Все произошло случайно, как и планировалось
Через неделю действительно была свадьба. В зале Paradise. Со стороны невесты было человек двести и рав, со стороны жениха — один Авраам. Ну то есть Чарльз Уотсон — сумасшедший профессор из Кембриджа. Тот, что расшифровал твое послание миру. За что и был послан этим самым миром.
Тебя представлял я. Ну как представлял — играл на рояле, пока все остальные праздновали. Правда, я заранее послал Севан твое письменное поздравление — мол, плодитесь и размножайтесь, и деньги — всю свою месячную зарплату. Но она не ответила. То ли слишком много было предсвадебной суеты, то ли она ожидала от Бога больше денег. Но больше у тебя не было. То есть у меня.
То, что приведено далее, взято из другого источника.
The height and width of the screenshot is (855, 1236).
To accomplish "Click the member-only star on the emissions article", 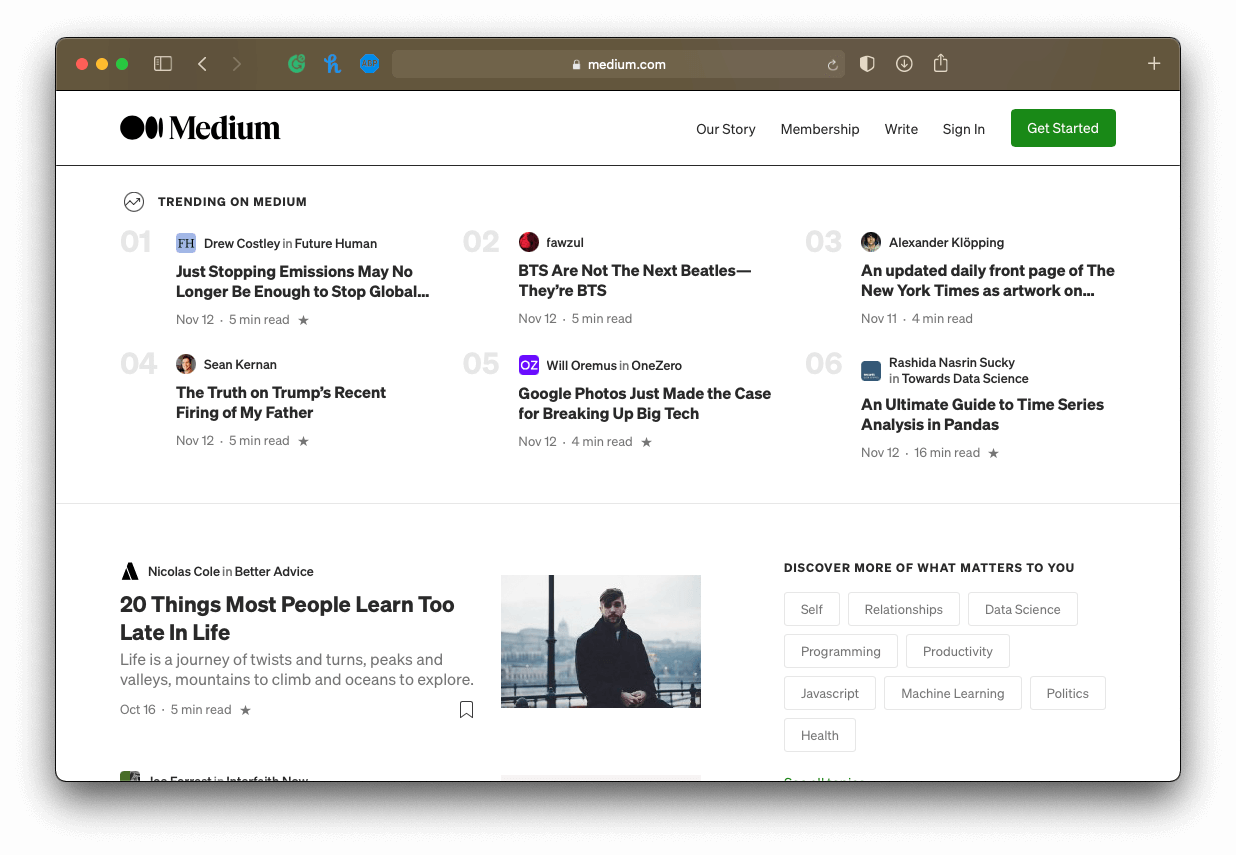I will tap(303, 319).
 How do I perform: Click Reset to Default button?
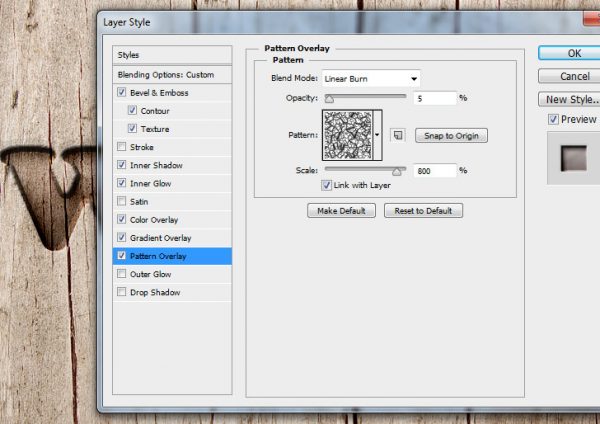(423, 211)
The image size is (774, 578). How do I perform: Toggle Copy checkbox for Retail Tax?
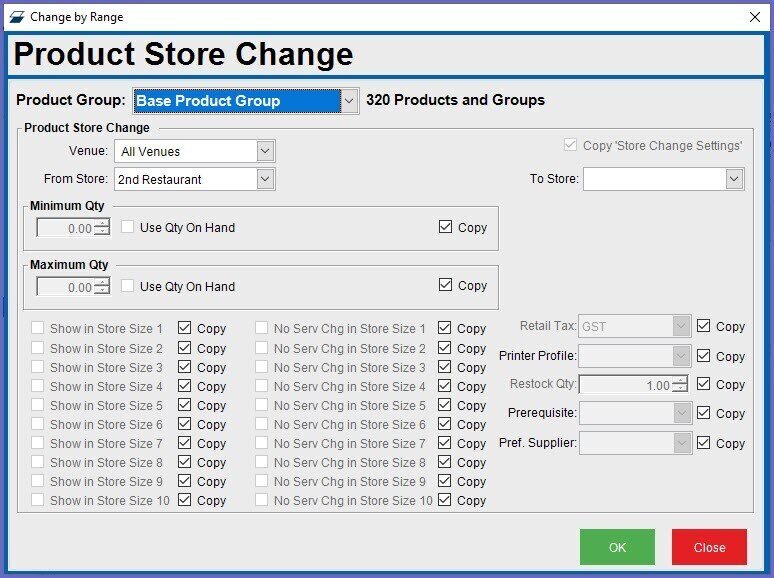click(704, 327)
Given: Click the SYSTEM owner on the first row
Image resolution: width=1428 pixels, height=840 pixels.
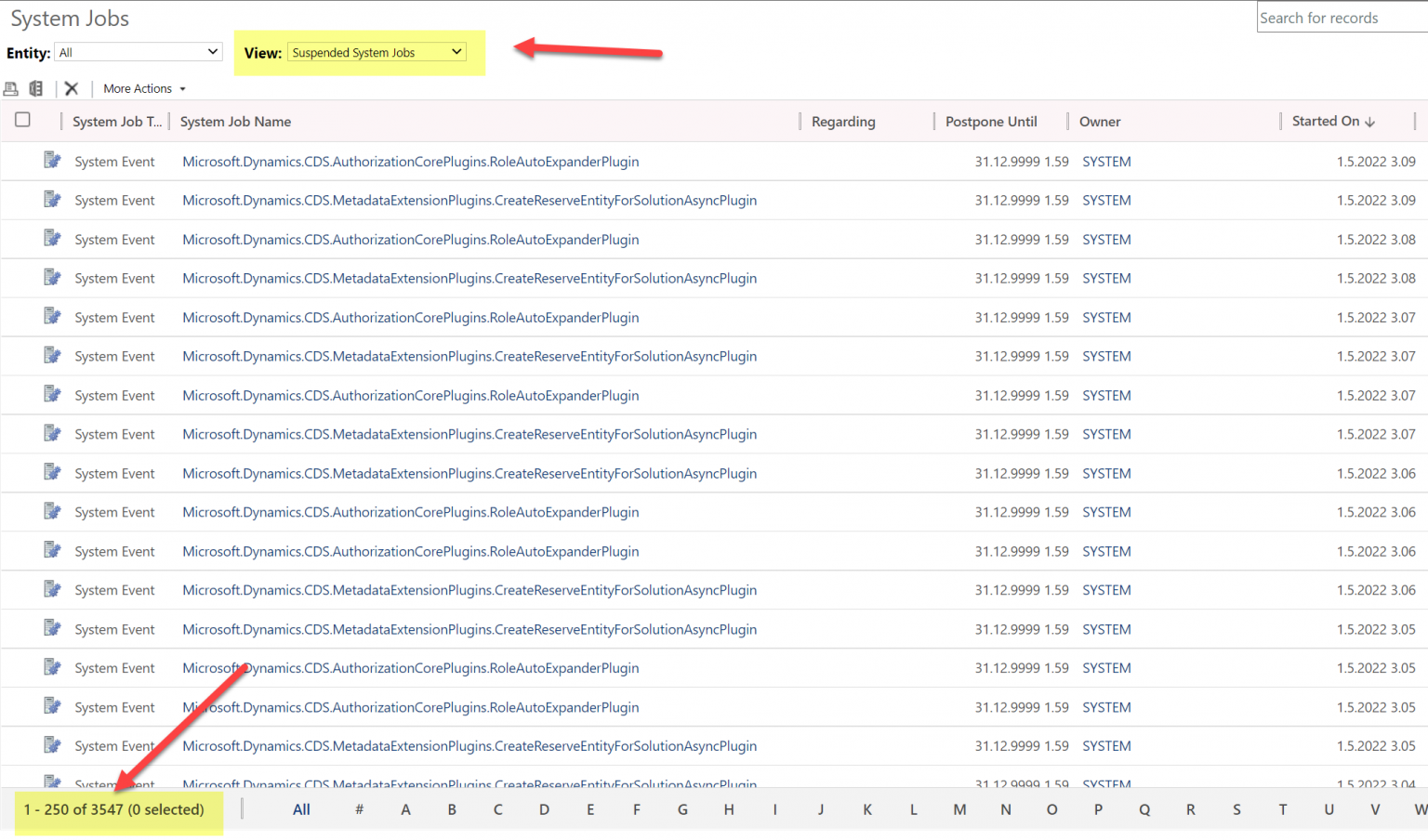Looking at the screenshot, I should tap(1106, 161).
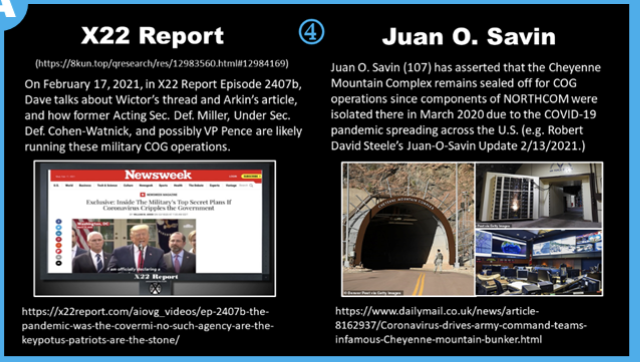This screenshot has height=362, width=640.
Task: Click the command center control room photo
Action: [x=539, y=262]
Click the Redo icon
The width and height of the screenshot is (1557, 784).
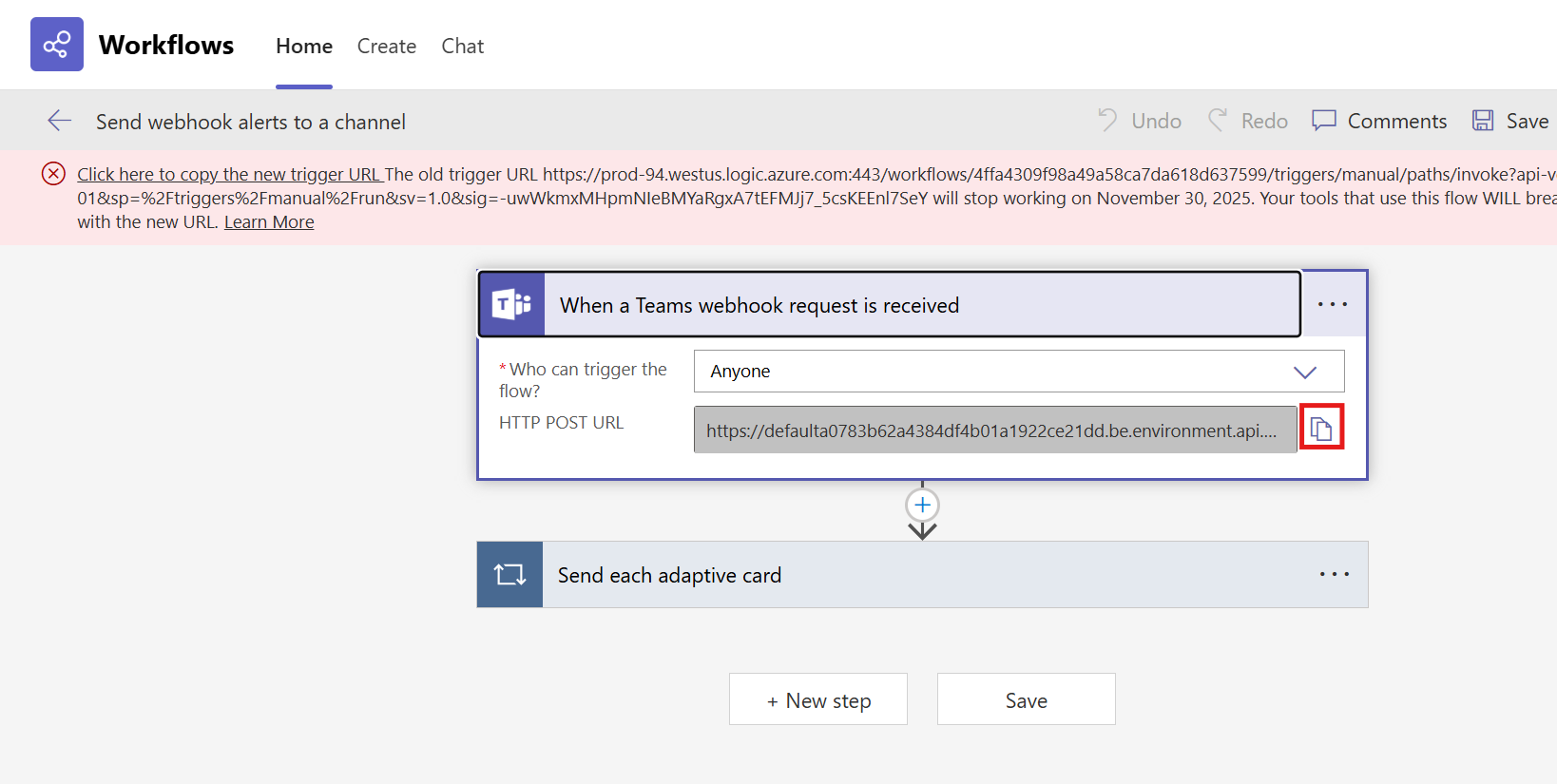pos(1219,120)
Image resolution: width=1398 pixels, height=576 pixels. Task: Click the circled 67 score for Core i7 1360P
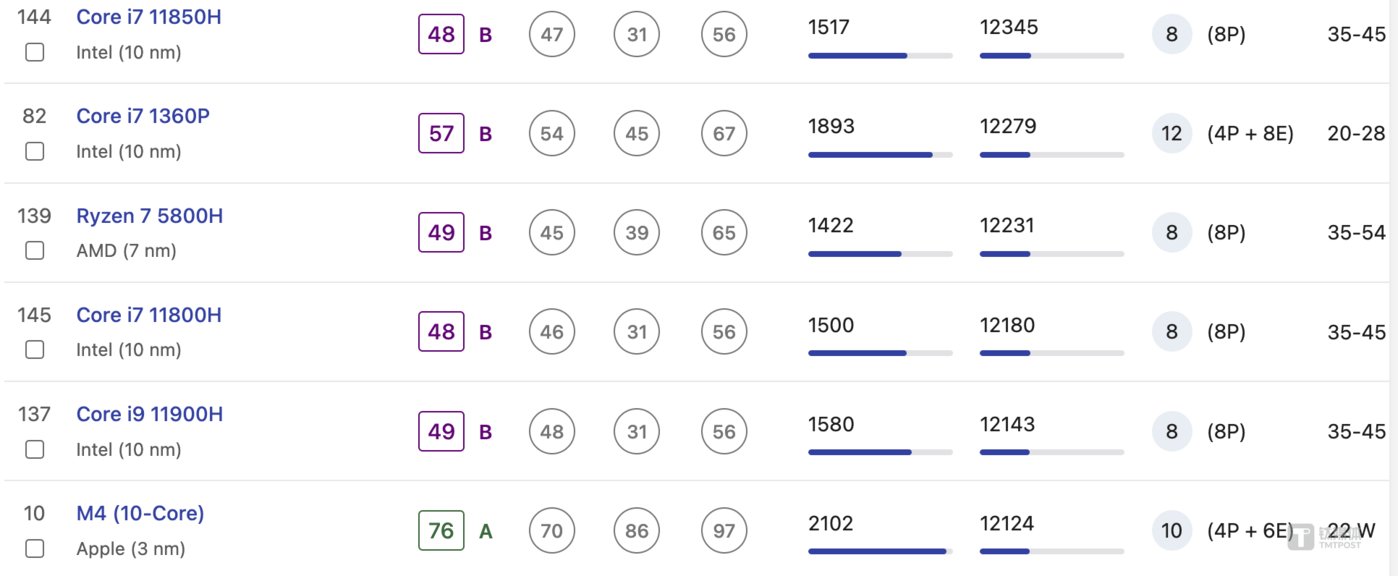(x=724, y=134)
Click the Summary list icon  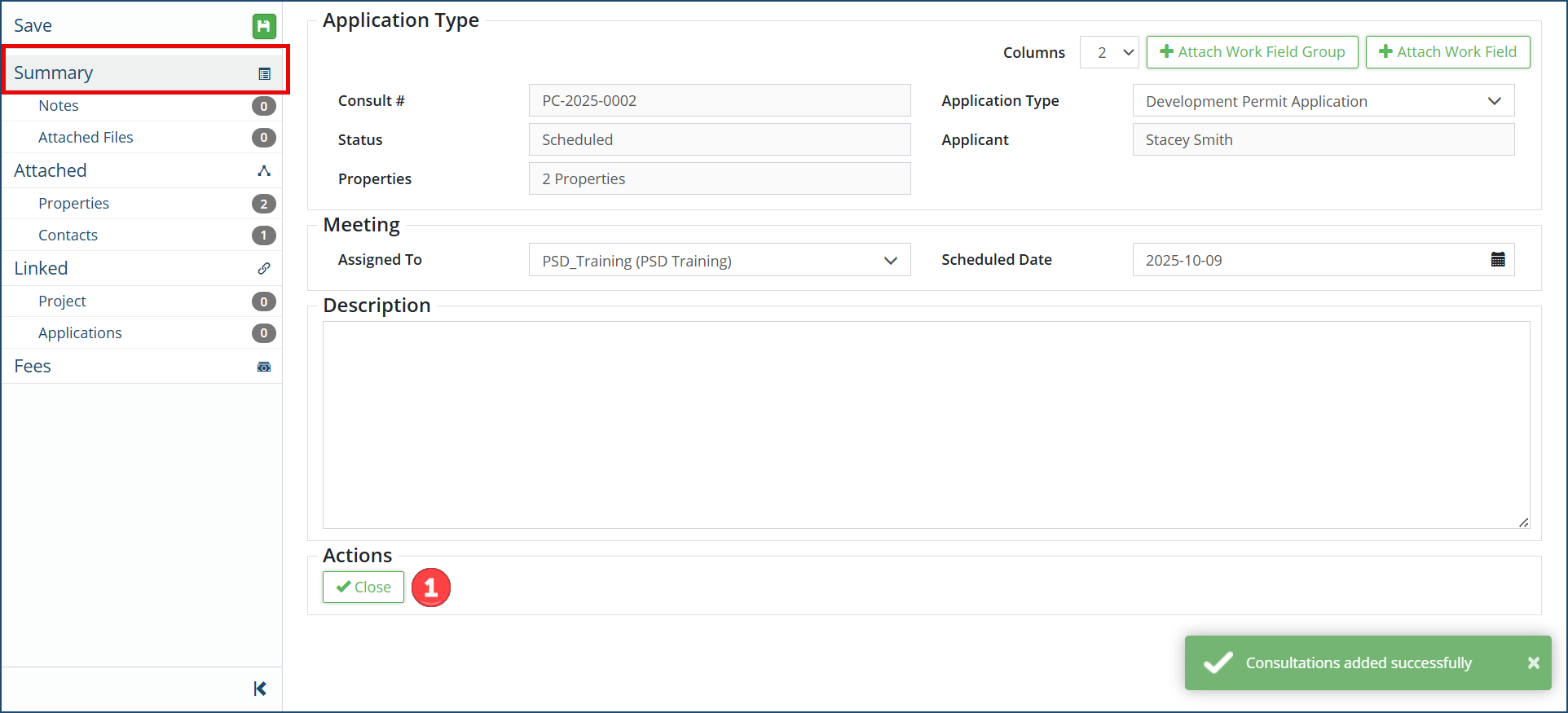(x=264, y=74)
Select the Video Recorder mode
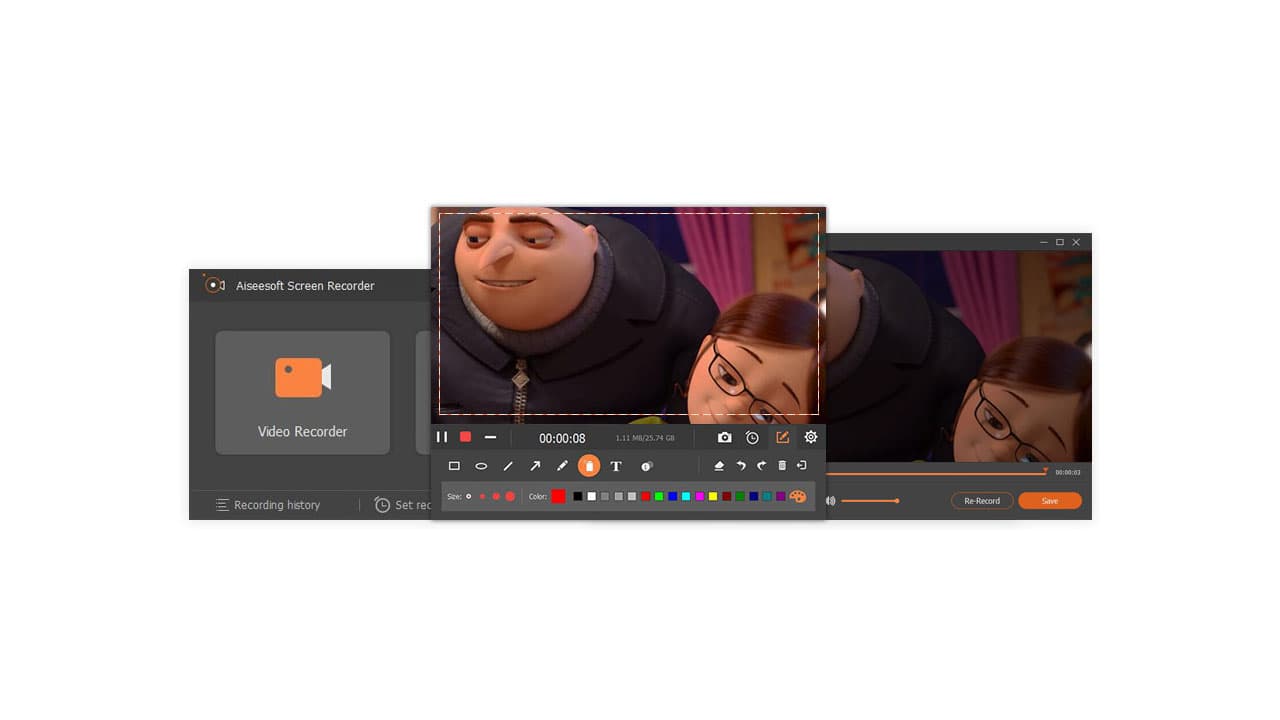This screenshot has width=1280, height=720. tap(302, 392)
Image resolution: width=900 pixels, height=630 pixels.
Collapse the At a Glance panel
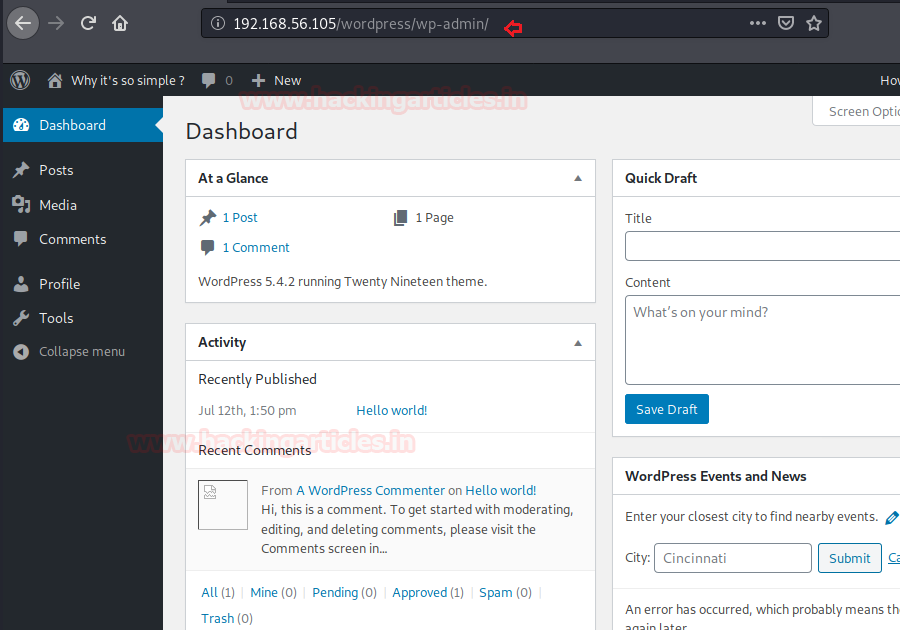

В общем, это была обычная еврейская свадьба. С разбиванием стакана, купой и морем еды. Авраам добросовестно таскал стаканы со спиртным мне на рояль. Я пил и играл, думая, как проживу еще целый месяц без денег. И еще — как бы не заржать. Ну потому что этот богомол нежно прошептал на весь зал своей невесте: «Бог — есть. Нашел же он мне тебя». Ну вот поэтому я, нашедший Роме Севан, а ей, соответственно, Рому, и пытался не заржать.
На танце жениха и невесты — а это был Dance me to the end of love Коэна — у рояля внезапно появился ты. Со своим вторым.
— Те, кому не нравится Леонард Коэн, лишены сердца, — меланхолично заявил ты, окуная лицо в мой стакан виски.
— Те, кому нравится Леонард Коэн, — лишены ума, — возразил твой второй, забирая себе с рояля еще один стакан, который принес мне Авраам.
— Они будут жить долго и счастливо, — поднял для тоста свой виски ты.
— Два года — счастливо и сорок шесть лет — долго, — парировал твой второй и выпил, не чокаясь.
Веди меня в танце под горящую скрипку, продолжали мы с Леонардом Коэном, танцуй со мной сквозь несчастья и страх; бледная и счастливая кружилась Севан в объятиях своего жениха; приподними меня как оливковую ветвь; счастливая и неподъемная мать Севан лежала всеми своими ста двадцатью килограммами в объятиях своего мужа, и было совершенно ясно, что твой второй — прав; танцуй со мной до конца любви, проповедовал Коэн; а мамаша Севан, окончательно запыхавшись, остановилась и наступила тебе на ногу. Слава богу, что ты сообразил моментально извиниться, и все обошлось.
Мама Севан схватила с рояля стакан со спиртным и, глядя на свою пока еще стройную дочку, сказала мужу:
— Наверное, у нас с тобой скоро будут внуки. А помнишь, как мы познакомились?
Отец Севан, забирая мой последний стакан виски, добродушно кивнул:
— Конечно помню. Мы сначала переспали, а потом познакомились.
Мать Севан всколыхнулась и захотела обидеться, и мужу пришлось ее успокаивать:
— Ну мы же тогда все хипповали, кололись да трахались.
— Мы не просто раздвигали ноги, мы раздвигали границы допустимого, — пафосно заявила мамаша, приканчивая мой виски.
Тут уже даже твой второй не выдержал и заржал.
— Вы со стороны жениха? — грозно спросила счастливая еврейская теща.
— «Я со стороны смертного греха», — на автомате процитировал я Юрку Смирнова, потом спохватился и спрятался под крышкой рояля.
Мама Севан обиделась. В такие моменты мамы Севан, Кать и всяких прочих Джульетт становятся на глазах толще. Когда виртуальная стрелка весов подошла к отметке сто шестьдесят, вся свадьба молилась в голос.